First of all index won't be used for non-prefix-like, case-insensitive regular expressions. But in the query above index can be used for sorting by A2_LastnameC field so this is fast. Now having the sorted data MongoDB will need to get A2_FirstnameC value and match it against the regexp stopping when there's 10 matches ready (it will be also relatively fast because it will use index to retrieve the data instead of reading whole documents from disk). Depending on data order it can happen to match the first 10 documents - this is the best case and it will be very fast, the worst case would be the matches to occur on the last 10 docs having to scan all the previous index entries.

How to speed this up?

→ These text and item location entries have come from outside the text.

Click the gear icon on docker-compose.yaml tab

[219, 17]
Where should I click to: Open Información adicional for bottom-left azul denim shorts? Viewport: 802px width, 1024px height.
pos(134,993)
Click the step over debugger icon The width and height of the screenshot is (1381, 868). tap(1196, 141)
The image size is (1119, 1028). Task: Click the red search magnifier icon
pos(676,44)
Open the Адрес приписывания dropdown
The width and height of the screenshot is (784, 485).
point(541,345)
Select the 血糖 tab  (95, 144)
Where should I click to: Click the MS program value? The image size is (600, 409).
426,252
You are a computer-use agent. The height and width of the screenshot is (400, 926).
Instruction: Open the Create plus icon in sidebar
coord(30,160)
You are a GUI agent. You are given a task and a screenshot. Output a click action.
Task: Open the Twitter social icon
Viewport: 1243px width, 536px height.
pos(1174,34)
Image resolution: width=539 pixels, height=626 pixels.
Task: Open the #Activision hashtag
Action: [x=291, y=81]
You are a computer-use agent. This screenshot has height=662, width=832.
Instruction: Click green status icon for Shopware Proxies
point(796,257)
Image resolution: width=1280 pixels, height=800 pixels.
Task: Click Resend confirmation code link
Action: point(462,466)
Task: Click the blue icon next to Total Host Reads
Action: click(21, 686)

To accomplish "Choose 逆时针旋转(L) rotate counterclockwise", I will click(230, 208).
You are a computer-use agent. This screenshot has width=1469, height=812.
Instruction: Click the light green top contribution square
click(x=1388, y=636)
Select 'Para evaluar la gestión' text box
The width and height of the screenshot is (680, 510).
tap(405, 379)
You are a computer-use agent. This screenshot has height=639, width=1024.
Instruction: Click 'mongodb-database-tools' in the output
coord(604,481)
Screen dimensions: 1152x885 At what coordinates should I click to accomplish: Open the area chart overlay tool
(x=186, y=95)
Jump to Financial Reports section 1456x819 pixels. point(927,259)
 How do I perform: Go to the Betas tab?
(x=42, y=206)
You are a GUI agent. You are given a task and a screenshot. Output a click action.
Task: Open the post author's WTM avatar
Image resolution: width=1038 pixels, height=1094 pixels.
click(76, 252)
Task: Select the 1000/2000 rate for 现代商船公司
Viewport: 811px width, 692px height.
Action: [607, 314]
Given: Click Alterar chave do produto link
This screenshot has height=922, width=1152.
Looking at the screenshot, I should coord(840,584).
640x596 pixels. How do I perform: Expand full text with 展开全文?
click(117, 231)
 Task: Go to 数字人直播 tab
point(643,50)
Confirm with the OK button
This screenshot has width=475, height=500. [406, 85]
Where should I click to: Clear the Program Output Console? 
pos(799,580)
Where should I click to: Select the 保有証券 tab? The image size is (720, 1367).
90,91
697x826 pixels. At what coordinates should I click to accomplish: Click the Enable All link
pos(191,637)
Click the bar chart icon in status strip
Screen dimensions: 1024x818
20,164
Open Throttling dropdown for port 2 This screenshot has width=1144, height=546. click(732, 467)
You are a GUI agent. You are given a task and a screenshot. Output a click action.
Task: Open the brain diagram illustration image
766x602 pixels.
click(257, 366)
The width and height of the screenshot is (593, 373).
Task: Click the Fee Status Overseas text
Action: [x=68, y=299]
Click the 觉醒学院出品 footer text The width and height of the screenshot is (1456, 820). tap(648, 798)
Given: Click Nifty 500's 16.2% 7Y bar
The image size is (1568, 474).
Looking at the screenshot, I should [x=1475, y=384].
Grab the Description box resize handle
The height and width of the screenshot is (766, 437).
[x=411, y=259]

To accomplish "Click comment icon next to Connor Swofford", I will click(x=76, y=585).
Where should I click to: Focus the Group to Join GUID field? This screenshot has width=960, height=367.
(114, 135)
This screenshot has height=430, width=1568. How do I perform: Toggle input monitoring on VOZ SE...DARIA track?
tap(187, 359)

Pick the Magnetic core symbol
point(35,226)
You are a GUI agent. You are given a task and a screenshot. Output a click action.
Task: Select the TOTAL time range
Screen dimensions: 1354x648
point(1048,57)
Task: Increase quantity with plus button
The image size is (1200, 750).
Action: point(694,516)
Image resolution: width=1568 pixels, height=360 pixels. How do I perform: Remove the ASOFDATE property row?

Either use query that can use index, like: «A2_FirstnameC» => new MongoRegex("/^jose/"). Or you have to use some kind of full-text search. A simple way would be to split the field (A2_Firstname in your case) into words, normalize them (convert to lower case, replace accents) and store as an array. Now an index for the array field will be used to do fast searches.

Indexes can't be used for case-insensitive regular expression queries, nor for non-rooted regular expressions (those not beginning with "^"). Since you already have the A2_Firstname field denormalized as A2_FirstnameC, you could also store that field case-normalized (i.e. either all lower or all upper case), and avoid needing to use case insensitive regular expressions; however even in this case, you will still be doing a full scan of the collection if you are not using a a rooted regular expression. Whether or not you can afford to use one in this case depends on your exact use case.